*Given entries*
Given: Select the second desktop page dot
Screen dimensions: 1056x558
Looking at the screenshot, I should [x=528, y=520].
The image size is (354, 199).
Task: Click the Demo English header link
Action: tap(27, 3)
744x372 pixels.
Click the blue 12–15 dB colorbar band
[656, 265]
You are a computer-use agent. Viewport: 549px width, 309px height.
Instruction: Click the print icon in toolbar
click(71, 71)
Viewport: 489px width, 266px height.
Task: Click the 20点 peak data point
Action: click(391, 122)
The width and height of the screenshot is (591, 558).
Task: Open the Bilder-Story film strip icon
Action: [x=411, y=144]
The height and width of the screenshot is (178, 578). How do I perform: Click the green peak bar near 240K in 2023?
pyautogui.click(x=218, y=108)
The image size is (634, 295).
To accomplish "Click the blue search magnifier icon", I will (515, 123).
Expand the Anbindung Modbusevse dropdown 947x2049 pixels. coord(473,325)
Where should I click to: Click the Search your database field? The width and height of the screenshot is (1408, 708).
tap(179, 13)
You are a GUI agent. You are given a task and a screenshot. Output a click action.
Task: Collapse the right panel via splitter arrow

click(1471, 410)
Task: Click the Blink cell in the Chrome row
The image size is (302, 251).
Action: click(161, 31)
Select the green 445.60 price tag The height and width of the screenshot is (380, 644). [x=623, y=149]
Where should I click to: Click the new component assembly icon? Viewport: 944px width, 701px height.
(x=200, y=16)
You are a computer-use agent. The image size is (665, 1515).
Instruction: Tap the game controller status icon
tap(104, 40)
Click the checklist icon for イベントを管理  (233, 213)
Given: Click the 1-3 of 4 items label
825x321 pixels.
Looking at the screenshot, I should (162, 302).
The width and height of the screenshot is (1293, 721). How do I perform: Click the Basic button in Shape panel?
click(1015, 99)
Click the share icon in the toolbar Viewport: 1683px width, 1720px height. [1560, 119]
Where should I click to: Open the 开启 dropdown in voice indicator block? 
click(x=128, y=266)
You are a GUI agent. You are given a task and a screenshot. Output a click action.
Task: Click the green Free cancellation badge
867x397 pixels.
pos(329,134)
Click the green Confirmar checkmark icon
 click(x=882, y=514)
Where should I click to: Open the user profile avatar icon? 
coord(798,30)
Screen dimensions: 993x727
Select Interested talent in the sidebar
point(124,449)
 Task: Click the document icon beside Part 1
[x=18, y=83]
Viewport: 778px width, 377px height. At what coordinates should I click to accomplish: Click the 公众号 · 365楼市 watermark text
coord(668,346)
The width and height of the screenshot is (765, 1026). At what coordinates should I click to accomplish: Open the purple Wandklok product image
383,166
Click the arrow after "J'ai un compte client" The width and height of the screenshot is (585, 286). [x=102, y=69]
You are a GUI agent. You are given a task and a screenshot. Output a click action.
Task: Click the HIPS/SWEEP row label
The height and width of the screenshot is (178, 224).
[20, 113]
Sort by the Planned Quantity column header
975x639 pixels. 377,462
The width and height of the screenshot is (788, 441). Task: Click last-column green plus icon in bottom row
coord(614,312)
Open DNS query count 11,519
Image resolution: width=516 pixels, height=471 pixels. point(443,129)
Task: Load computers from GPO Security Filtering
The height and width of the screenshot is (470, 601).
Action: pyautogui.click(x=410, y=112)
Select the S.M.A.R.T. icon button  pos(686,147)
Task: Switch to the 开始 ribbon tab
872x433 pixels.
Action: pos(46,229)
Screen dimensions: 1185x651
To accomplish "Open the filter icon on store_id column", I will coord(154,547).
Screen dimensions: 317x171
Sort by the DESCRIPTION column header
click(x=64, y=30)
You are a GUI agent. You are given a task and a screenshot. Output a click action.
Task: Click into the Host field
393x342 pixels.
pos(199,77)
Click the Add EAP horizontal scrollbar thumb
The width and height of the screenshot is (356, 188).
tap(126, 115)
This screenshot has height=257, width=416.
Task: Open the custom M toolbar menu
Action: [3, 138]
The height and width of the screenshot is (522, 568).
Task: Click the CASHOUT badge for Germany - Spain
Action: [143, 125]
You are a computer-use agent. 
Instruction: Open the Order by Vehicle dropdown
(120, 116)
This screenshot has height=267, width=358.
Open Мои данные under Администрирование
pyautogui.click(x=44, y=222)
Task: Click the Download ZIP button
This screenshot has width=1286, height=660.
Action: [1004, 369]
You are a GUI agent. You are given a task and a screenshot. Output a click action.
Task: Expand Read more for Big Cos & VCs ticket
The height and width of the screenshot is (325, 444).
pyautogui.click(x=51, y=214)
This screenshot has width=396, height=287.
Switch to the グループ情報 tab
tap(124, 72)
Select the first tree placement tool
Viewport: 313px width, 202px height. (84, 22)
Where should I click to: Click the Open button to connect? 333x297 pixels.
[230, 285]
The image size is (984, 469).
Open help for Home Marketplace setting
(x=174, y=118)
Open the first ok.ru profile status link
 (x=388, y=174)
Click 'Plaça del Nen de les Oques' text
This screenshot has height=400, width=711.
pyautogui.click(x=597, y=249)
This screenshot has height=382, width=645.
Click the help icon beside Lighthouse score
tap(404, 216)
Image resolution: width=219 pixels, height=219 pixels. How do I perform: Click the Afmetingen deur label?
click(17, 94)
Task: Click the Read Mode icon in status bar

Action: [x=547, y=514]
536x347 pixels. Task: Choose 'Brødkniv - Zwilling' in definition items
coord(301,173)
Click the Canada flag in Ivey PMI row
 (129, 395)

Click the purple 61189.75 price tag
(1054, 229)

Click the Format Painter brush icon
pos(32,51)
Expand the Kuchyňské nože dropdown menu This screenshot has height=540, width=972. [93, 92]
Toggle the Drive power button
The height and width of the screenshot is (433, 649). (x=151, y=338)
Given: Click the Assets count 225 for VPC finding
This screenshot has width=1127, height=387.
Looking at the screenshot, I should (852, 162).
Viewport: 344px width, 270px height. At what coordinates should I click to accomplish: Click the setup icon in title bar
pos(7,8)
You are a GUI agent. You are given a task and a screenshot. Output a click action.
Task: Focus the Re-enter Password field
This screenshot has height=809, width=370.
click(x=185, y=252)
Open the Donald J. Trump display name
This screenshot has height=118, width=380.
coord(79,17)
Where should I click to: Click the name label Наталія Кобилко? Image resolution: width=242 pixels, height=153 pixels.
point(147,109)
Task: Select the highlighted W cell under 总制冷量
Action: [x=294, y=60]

*Exercise aim*
Reproduce the material above precisely, omitting nothing.

*Answer box*
Given: Select the second desktop page dot
Screen dimensions: 1056x558
Looking at the screenshot, I should [x=528, y=520].
The image size is (354, 199).
Task: Click the Demo English header link
Action: tap(27, 3)
744x372 pixels.
Click the blue 12–15 dB colorbar band
[656, 265]
You are a computer-use agent. Viewport: 549px width, 309px height.
Instruction: Click the print icon in toolbar
click(71, 71)
Viewport: 489px width, 266px height.
Task: Click the 20点 peak data point
Action: click(391, 122)
The width and height of the screenshot is (591, 558).
Task: Open the Bilder-Story film strip icon
Action: [x=411, y=144]
The height and width of the screenshot is (178, 578). How do I perform: Click the green peak bar near 240K in 2023?
pyautogui.click(x=218, y=108)
The image size is (634, 295).
To accomplish "Click the blue search magnifier icon", I will (515, 123).
Expand the Anbindung Modbusevse dropdown 947x2049 pixels. coord(473,325)
Where should I click to: Click the Search your database field? The width and height of the screenshot is (1408, 708).
tap(179, 13)
You are a GUI agent. You are given a task and a screenshot. Output a click action.
Task: Collapse the right panel via splitter arrow

click(1471, 410)
Task: Click the Blink cell in the Chrome row
The image size is (302, 251).
Action: click(161, 31)
Select the green 445.60 price tag The height and width of the screenshot is (380, 644). [x=623, y=149]
Where should I click to: Click the new component assembly icon? Viewport: 944px width, 701px height.
(x=200, y=16)
You are a computer-use agent. The image size is (665, 1515).
Instruction: Tap the game controller status icon
tap(104, 40)
Click the checklist icon for イベントを管理  (233, 213)
Given: Click the 1-3 of 4 items label
825x321 pixels.
Looking at the screenshot, I should (162, 302).
The width and height of the screenshot is (1293, 721). How do I perform: Click the Basic button in Shape panel?
click(1015, 99)
Click the share icon in the toolbar Viewport: 1683px width, 1720px height. [1560, 119]
Where should I click to: Open the 开启 dropdown in voice indicator block? 
click(x=128, y=266)
You are a GUI agent. You are given a task and a screenshot. Output a click action.
Task: Click the green Free cancellation badge
867x397 pixels.
pos(329,134)
Click the green Confirmar checkmark icon
 click(x=882, y=514)
Where should I click to: Open the user profile avatar icon? 
coord(798,30)
Screen dimensions: 993x727
Select Interested talent in the sidebar
point(124,449)
 Task: Click the document icon beside Part 1
[x=18, y=83]
Viewport: 778px width, 377px height. At what coordinates should I click to accomplish: Click the 公众号 · 365楼市 watermark text
coord(668,346)
The width and height of the screenshot is (765, 1026). At what coordinates should I click to accomplish: Open the purple Wandklok product image
383,166
Click the arrow after "J'ai un compte client" The width and height of the screenshot is (585, 286). [x=102, y=69]
You are a GUI agent. You are given a task and a screenshot. Output a click action.
Task: Click the HIPS/SWEEP row label
The height and width of the screenshot is (178, 224).
[20, 113]
Sort by the Planned Quantity column header
975x639 pixels. 377,462
The width and height of the screenshot is (788, 441). Task: Click last-column green plus icon in bottom row
coord(614,312)
Open DNS query count 11,519
Image resolution: width=516 pixels, height=471 pixels. point(443,129)
Task: Load computers from GPO Security Filtering
The height and width of the screenshot is (470, 601).
Action: pyautogui.click(x=410, y=112)
Select the S.M.A.R.T. icon button  pos(686,147)
Task: Switch to the 开始 ribbon tab
872x433 pixels.
Action: pos(46,229)
Screen dimensions: 1185x651
To accomplish "Open the filter icon on store_id column", I will coord(154,547).
Screen dimensions: 317x171
Sort by the DESCRIPTION column header
click(x=64, y=30)
You are a GUI agent. You are given a task and a screenshot. Output a click action.
Task: Click into the Host field
393x342 pixels.
pos(199,77)
Click the Add EAP horizontal scrollbar thumb
The width and height of the screenshot is (356, 188).
tap(126, 115)
This screenshot has height=257, width=416.
Task: Open the custom M toolbar menu
Action: [3, 138]
The height and width of the screenshot is (522, 568).
Task: Click the CASHOUT badge for Germany - Spain
Action: [143, 125]
You are a computer-use agent. 
Instruction: Open the Order by Vehicle dropdown
(120, 116)
This screenshot has height=267, width=358.
Open Мои данные under Администрирование
pyautogui.click(x=44, y=222)
Task: Click the Download ZIP button
This screenshot has width=1286, height=660.
Action: [1004, 369]
You are a GUI agent. You are given a task and a screenshot. Output a click action.
Task: Expand Read more for Big Cos & VCs ticket
The height and width of the screenshot is (325, 444).
pyautogui.click(x=51, y=214)
This screenshot has width=396, height=287.
Switch to the グループ情報 tab
tap(124, 72)
Select the first tree placement tool
Viewport: 313px width, 202px height. (84, 22)
Where should I click to: Click the Open button to connect? 333x297 pixels.
[230, 285]
The image size is (984, 469).
Open help for Home Marketplace setting
(x=174, y=118)
Open the first ok.ru profile status link
 (x=388, y=174)
Click 'Plaça del Nen de les Oques' text
This screenshot has height=400, width=711.
pyautogui.click(x=597, y=249)
This screenshot has height=382, width=645.
Click the help icon beside Lighthouse score
tap(404, 216)
Image resolution: width=219 pixels, height=219 pixels. How do I perform: Click the Afmetingen deur label?
click(17, 94)
Task: Click the Read Mode icon in status bar

Action: [x=547, y=514]
536x347 pixels. Task: Choose 'Brødkniv - Zwilling' in definition items
coord(301,173)
Click the Canada flag in Ivey PMI row
 (129, 395)

Click the purple 61189.75 price tag
(1054, 229)

Click the Format Painter brush icon
pos(32,51)
Expand the Kuchyňské nože dropdown menu This screenshot has height=540, width=972. [93, 92]
Toggle the Drive power button
The height and width of the screenshot is (433, 649). (x=151, y=338)
Given: Click the Assets count 225 for VPC finding
This screenshot has width=1127, height=387.
Looking at the screenshot, I should (852, 162).
Viewport: 344px width, 270px height. At what coordinates should I click to accomplish: Click the setup icon in title bar
pos(7,8)
You are a GUI agent. You are given a task and a screenshot. Output a click action.
Task: Focus the Re-enter Password field
This screenshot has height=809, width=370.
click(x=185, y=252)
Open the Donald J. Trump display name
This screenshot has height=118, width=380.
coord(79,17)
Where should I click to: Click the name label Наталія Кобилко? Image resolution: width=242 pixels, height=153 pixels.
point(147,109)
Task: Select the highlighted W cell under 总制冷量
Action: [x=294, y=60]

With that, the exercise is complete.